Women in Rural Homs Form an Assembly within the Governorate’s Council

  • 2017/11/22
  • 4:54 pm
Expressive image: The preparation of a playground for the children of the city of al-Rastan north of Homs by “Our Children" volunteer team - 10 November 2017 (Enab Baladi)

Expressive image: The preparation of a playground for the children of the city of al-Rastan north of Homs by “Our Children" volunteer team - 10 November 2017 (Enab Baladi)

“It is our right to have an entity that represents us and that is what we hope for in the new formation,” these are the words used by female activists and women from Homs’ northern countryside. They referred to the Women Assembly which a number of the area’s women constituted to develop and regulate women’s work there.

The Executive Office of the Assembly temporarily joined 20 women, who run offices within it, as an “independent civil society organization.”

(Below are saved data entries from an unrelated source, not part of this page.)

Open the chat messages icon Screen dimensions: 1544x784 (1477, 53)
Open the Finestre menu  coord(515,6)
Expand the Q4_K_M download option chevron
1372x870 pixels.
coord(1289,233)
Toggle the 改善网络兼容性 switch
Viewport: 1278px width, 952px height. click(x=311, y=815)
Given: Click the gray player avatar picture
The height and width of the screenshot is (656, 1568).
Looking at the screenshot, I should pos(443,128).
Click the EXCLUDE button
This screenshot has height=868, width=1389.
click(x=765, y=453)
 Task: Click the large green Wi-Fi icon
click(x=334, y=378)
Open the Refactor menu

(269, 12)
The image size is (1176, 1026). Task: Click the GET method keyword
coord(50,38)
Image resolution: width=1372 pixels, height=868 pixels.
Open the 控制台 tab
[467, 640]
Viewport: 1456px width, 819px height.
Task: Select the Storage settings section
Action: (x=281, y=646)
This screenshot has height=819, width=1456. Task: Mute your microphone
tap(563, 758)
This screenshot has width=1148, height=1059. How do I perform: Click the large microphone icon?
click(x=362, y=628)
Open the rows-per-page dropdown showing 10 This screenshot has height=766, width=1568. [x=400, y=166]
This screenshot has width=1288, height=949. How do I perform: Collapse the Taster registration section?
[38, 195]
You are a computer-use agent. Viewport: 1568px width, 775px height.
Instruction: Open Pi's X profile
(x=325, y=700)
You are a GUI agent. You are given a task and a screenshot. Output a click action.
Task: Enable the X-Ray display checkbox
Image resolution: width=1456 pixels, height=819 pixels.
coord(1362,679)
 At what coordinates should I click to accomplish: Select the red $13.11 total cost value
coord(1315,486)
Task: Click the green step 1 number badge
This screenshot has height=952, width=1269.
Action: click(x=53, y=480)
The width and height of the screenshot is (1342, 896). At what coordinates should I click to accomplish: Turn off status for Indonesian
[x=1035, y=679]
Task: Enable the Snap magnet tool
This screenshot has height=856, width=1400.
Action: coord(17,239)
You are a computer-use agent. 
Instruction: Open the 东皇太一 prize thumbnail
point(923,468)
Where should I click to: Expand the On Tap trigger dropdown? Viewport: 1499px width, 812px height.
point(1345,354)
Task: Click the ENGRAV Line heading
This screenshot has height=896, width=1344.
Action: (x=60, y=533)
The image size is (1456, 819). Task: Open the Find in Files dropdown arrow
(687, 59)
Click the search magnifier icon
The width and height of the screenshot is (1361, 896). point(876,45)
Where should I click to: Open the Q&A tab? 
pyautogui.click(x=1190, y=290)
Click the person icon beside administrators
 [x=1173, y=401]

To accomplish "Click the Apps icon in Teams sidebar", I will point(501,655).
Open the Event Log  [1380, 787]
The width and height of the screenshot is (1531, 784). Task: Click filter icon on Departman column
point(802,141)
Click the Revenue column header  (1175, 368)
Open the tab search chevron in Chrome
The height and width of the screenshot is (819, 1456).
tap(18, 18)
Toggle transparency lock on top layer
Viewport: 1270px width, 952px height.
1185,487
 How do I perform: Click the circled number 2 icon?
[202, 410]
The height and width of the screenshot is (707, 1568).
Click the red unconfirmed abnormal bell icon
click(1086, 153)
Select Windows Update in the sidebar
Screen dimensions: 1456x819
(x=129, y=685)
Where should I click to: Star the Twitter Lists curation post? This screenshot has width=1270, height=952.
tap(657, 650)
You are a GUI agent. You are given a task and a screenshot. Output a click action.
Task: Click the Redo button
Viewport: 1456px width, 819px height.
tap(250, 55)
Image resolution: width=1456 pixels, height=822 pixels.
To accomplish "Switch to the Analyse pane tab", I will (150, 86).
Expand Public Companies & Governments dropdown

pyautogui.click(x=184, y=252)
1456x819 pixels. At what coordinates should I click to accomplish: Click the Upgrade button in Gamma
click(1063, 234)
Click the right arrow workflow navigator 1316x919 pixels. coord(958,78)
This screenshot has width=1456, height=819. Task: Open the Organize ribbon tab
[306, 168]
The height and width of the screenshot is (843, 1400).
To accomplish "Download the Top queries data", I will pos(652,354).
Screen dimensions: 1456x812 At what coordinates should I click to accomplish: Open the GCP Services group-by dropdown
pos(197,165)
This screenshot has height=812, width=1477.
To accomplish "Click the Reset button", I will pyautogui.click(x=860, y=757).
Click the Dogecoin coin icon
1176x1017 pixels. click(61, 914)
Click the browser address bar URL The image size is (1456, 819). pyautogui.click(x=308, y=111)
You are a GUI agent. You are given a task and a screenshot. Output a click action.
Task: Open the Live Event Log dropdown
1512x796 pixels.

The governorate’s council asked its administration to draft a project about an internal system before putting it to vote and then approving it stipulating that a permanent executive office must be formed in six months to be the entity concerned with women’s issues starting from this day.

The women in northern Homs’ countryside, who Enab Baladi interviewed, hoped that the new Assembly would care for their cause and take their demands seriously to help them reach their rights.

Ibtisam Mahmoud, the head of the Assembly, in an interview with Enab Baladi, said that the project aims to shed light on the sufferings of women and children, “to alleviate them through projects and events based on accurate identification [of their] needs by a group of women specialists.”

The new formation aims to eradicate illiteracy among women in rural Homs and to develop their capabilities through cultural, social, health and educational awareness programs, providing women with outlets through which they can participate in different events, according to Mahmoud.

The Assembly is studying women’s empowerment projects, which ensure the qualification of specialized women staffs and the inclusion of the woman as a member of civil and educational institutions.  Raghda al-Mousa, a communication officer, says to Enab Baladi that the Assembly’s staffs “will do their best to be a source of support for women in different domains.”

Al-Mousa believes that the projects that will be implemented to “support women” will show the seriousness of the assembly’s work and attempts to provide services to the area’s women.

The Assembly has not yet started taking action on the ground, but activist Wael Jumaa from al-Rastan said it was necessary to attain the rights of women and children, the real victims of the war, seven years after the Syrian revolution.

Wael, in his interview with Enab Baladi, says “that women have the right to employment and to follow the issue of early marriage and all the issues oppressing them.” He also hopes that this Assembly will be “the women’s fierce defense attorney.”